海外メディアToastyfrogは「ローカライズの際にNES(海外版ファミコン)に加えられた変更」という記事を発表しています。
ゲームが海外へ移植される際には現地の状況に合わせて変更が行われるのですが、これを海外の視点から見た興味深い内容となっています。
■キャラクターの変更
「任天堂とパブリッシャー(販売会社)は、自分たちのゲームが米国のユーザーには日本的でありすぎることに気づく。問題のゲームは単純に新しい顔を与えられて海外ではよりおいしいタイトルとなる。これはキャラクターのライセンスを消すのだからシンプルだ。元々『Chubby Cherub』は「オバケのQ太郎」というアニメが原作だったし、『Dragon Power』は「ドラゴンボール」のゲームだった。レアなケースとしてライセンスを変えたり新たに付け加えたりして販売されるものもある。残念ながら、これらの努力はジャレコの『Whomp ’Em』(『西遊記ワールドII 天上界の魔神』)と同じくらいに無様なものであることが分かっている。西遊記の孫悟空をネイティブアメリカンに変えたが、そのほかの部分は古代中国のままなのだ」
■国民性にあわせたリリース
「ゲームが米国でのリリースに不適なら、パブリッシャーは単純にそれをスキップする。沢山のパチンコ、麻雀、将棋ゲームは、米国のプレイヤーが完璧に興味がないため決して米国に届くことがなかった。
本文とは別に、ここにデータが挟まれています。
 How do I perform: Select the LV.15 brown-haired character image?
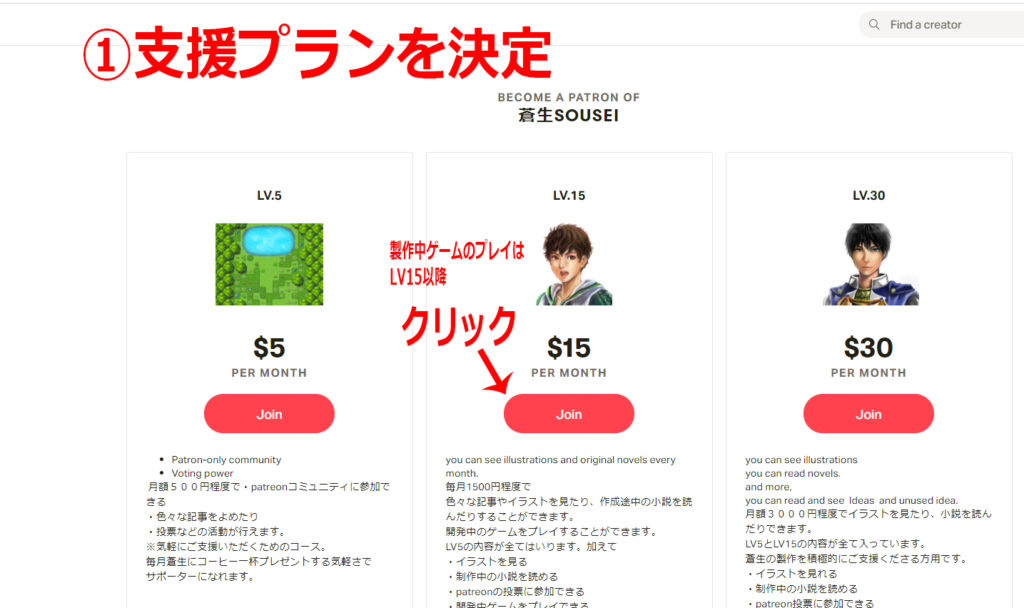click(574, 264)
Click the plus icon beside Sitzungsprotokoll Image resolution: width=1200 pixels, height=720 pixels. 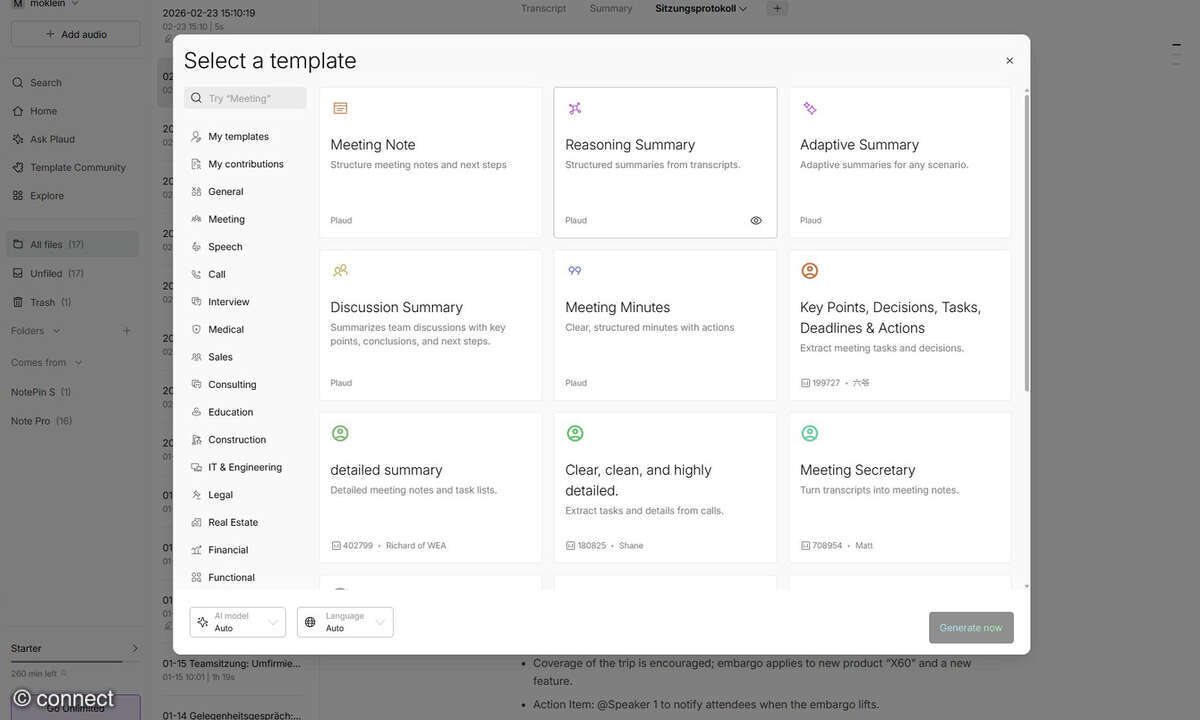[777, 8]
また、RPGは限られたメモリの中に翻訳したテキストを再度入れ込む苦労のため、パブリッシャーから避けられる傾向にあった。そして日本と米国の間には、単なるリリースの遅れとはいえないゲームがあった。『スーパーマリオブラザーズ2』がリリースされた時、日本ではもっとすばらしい『スーパーマリオブラザーズ3』が出ていたのだ。『スーパーマリオブラザーズ2』は初期のNESタイトルのように見えたので、任天堂はこれをスキップしたのだろう。シゲサト・イトイ(糸井重里氏)の『MOTHER』はこのカテゴリの典型で、非常に日本的なテキスト量の多いRPGだった。任天堂は『Earthbound』のタイトルでこれを完全にローカライズしたにもかかわらず、発売を取りやめたのだ」
■西洋化されたボックスアート
「パブリッシャーはゲームを米国で売るために新しい包装が必要だと考える。大きな目とふわふわの髪の毛というアニメ・スタイルを捨て、アメリカンな筋肉にエアブラシの処理を入れる。時折我々はアニメ・スタイルのボックスアートを失うが、『スーパーマリオブラザーズ』や『ゼルダの伝説』のように米国版が日本版を越えることがある」
■最新技術のオミット
「多くの日本のゲームは、パフォーマンスをブーストするために難解なチップを使う。これらの高級ブティックのようなチップの値段か、任天堂が米国市場をシンプル化したがったのかは知らないが、コナミのVRCシリーズのチップは任天堂の標準的なものと差し替えられるか、ゲーム自体が発売されないかした。コナミの『グラディウスII』は後者だったし、『魂斗羅』と『悪魔城伝説』は前者だった。米国版の『魂斗羅』は背景グラフィックが少し失われただけだったが、『悪魔城伝説』への影響は大きかった。音楽は薄められたようになり、背景は退屈なものになり、キャラクターのスプライトは変えられた。時計台のようなすばらしい背景アニメーションも消えた」
日本のゲーマーからすると意外な変更もあったのではないでしょうか。言語に依存しないアクションゲームもこれら移植問題とは無縁でなかったのが面白いところですね。